**Available data:**
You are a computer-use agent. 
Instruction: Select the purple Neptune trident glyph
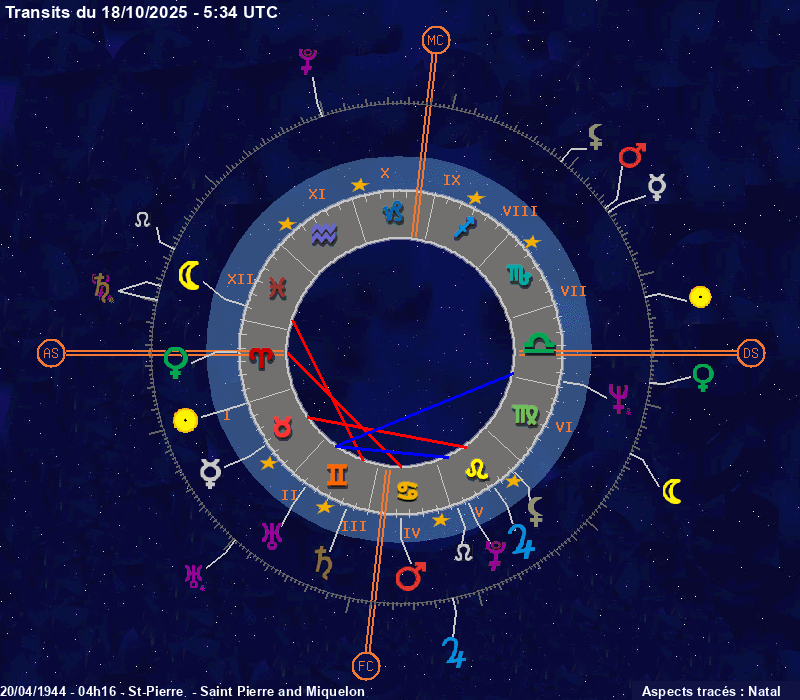(620, 398)
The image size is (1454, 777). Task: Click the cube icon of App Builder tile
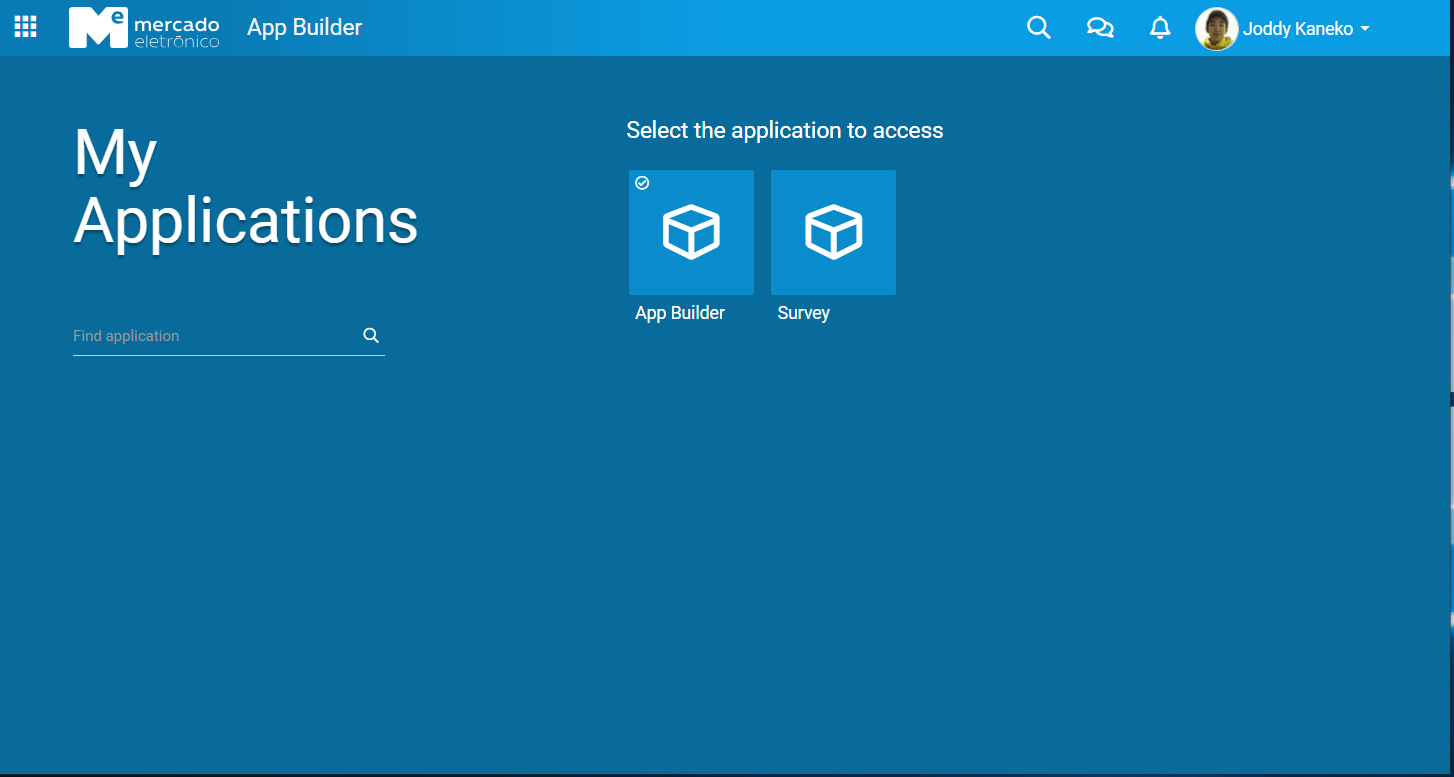click(x=691, y=232)
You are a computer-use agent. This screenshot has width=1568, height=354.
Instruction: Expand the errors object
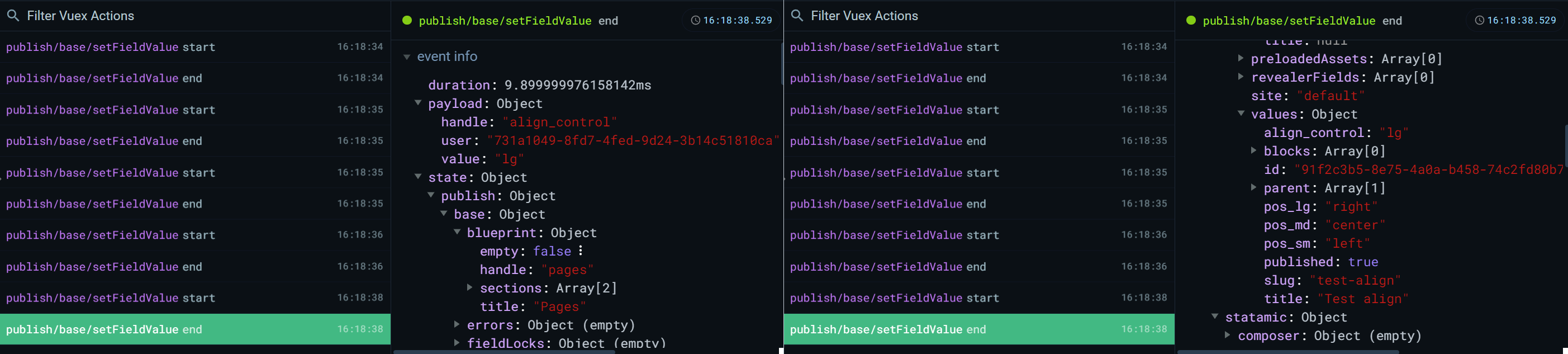(x=457, y=325)
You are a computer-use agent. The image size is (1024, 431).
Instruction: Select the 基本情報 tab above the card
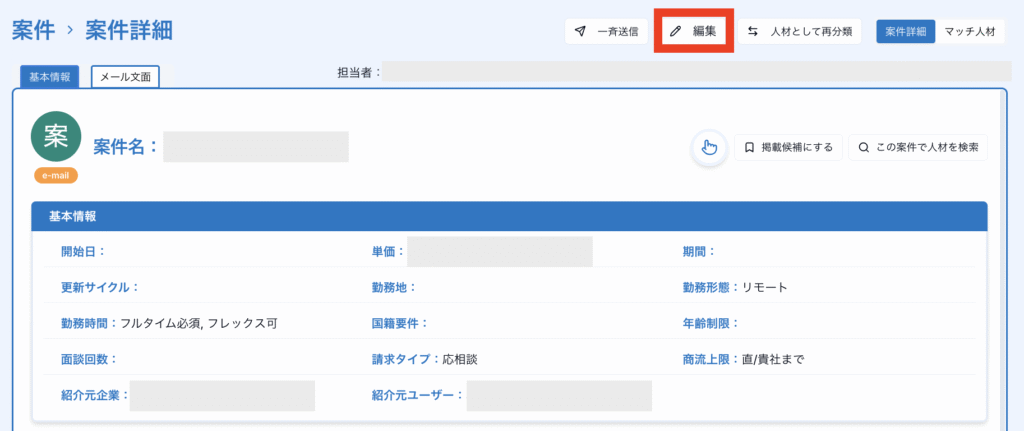(49, 77)
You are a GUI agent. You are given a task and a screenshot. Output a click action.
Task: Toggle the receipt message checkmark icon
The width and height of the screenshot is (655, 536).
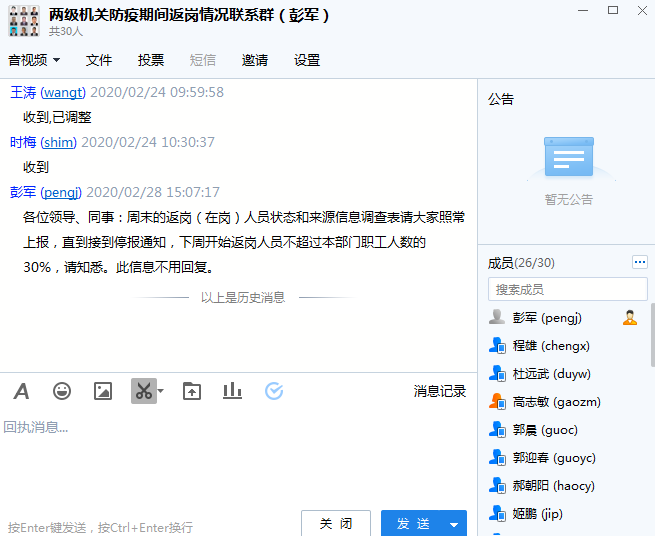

**Goal of the exercise:**
Every line from the line containing "You are a computer-use agent. The" through the last line above is to be printed exactly. Pictures are not copied.

**Answer section:**
You are a computer-use agent. The image size is (1024, 431).
Instruction: Select the 基本情報 tab above the card
(49, 77)
You are a GUI agent. You are given a task and a screenshot. Output a click action.
Task: Toggle the receipt message checkmark icon
The width and height of the screenshot is (655, 536).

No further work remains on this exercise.